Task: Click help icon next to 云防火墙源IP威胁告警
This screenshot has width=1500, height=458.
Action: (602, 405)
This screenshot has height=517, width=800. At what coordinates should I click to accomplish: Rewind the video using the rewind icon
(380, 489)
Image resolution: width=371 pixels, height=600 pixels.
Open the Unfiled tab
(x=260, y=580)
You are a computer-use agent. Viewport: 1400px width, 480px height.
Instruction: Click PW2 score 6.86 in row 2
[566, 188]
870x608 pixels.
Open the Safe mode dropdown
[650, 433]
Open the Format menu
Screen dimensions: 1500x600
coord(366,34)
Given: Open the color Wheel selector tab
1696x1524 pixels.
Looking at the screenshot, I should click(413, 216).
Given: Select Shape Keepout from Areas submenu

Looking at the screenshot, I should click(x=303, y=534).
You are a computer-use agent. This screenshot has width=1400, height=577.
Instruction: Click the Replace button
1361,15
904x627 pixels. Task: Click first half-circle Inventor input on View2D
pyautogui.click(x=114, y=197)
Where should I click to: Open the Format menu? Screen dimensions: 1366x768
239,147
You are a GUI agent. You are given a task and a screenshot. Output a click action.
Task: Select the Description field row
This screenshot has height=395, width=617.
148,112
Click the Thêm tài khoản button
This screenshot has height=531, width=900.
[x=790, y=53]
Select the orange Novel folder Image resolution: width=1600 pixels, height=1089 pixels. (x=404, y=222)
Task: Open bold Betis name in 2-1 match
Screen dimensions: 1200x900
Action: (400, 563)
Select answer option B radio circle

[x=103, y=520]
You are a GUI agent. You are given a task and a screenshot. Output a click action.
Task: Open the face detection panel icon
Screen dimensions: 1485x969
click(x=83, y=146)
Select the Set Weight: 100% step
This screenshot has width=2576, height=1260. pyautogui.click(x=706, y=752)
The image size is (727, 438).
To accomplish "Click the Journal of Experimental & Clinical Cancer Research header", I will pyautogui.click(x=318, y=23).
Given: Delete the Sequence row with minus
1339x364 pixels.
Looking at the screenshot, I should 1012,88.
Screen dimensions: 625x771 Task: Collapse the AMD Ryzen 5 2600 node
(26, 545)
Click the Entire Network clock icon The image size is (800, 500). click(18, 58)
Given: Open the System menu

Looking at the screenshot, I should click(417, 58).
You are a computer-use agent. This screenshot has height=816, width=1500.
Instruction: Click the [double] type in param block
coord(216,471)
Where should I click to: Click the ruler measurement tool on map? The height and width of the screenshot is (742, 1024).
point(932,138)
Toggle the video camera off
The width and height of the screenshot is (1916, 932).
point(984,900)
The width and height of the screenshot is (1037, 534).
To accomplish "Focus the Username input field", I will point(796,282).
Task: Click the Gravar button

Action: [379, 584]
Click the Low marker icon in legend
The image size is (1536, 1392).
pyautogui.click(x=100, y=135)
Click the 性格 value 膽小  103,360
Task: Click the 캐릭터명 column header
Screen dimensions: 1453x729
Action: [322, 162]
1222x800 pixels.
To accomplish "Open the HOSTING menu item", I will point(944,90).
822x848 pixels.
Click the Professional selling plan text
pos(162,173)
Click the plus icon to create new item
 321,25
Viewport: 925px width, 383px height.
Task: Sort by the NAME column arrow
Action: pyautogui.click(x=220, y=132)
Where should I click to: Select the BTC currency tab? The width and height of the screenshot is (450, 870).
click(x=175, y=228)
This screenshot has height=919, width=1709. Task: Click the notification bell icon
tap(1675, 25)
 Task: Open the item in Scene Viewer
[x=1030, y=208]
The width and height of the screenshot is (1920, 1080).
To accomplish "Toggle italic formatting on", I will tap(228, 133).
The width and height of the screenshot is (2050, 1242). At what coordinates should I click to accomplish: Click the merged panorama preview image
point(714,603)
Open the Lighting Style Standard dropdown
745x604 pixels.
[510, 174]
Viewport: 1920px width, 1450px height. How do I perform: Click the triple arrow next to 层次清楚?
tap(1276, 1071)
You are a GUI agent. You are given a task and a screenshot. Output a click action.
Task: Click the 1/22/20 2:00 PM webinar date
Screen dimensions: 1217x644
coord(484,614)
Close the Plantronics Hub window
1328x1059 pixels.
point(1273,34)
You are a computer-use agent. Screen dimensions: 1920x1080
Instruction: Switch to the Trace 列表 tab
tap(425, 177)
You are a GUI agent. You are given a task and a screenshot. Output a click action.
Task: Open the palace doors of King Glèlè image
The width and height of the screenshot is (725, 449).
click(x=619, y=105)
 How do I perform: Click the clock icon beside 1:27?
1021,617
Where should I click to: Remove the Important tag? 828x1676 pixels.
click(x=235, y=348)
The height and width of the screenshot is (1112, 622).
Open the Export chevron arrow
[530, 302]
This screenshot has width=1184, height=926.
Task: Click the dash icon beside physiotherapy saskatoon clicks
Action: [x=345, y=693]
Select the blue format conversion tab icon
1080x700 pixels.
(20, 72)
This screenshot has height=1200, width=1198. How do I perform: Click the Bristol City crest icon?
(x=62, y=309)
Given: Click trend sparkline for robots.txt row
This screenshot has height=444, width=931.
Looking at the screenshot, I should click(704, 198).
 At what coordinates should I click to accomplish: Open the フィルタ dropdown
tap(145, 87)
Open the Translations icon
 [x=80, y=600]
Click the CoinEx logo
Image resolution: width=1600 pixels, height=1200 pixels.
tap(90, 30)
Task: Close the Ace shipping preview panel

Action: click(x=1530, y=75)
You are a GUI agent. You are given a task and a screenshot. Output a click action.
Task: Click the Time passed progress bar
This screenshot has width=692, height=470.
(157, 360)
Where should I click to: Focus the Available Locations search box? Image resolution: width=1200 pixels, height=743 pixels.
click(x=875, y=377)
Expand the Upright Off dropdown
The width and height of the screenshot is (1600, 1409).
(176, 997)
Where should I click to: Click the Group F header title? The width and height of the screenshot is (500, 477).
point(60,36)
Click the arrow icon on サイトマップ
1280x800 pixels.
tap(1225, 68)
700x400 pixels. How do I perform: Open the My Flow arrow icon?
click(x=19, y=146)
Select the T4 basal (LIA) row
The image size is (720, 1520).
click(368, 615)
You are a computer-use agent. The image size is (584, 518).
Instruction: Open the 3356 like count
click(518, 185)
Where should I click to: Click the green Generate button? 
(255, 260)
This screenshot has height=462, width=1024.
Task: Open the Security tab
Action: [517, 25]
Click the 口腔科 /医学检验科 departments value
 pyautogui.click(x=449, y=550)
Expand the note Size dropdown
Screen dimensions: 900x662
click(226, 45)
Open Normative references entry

### [Given task]
Rewrite every line of the items from the line containing "Click the 口腔科 /医学检验科 departments value" through the end of the items, requests included, and shift each coordinate in the answers by adding 40 to it.

### [Task output]
Click the 口腔科 /医学检验科 departments value
 pyautogui.click(x=489, y=590)
Expand the note Size dropdown
Screen dimensions: 900x662
click(266, 85)
Open Normative references entry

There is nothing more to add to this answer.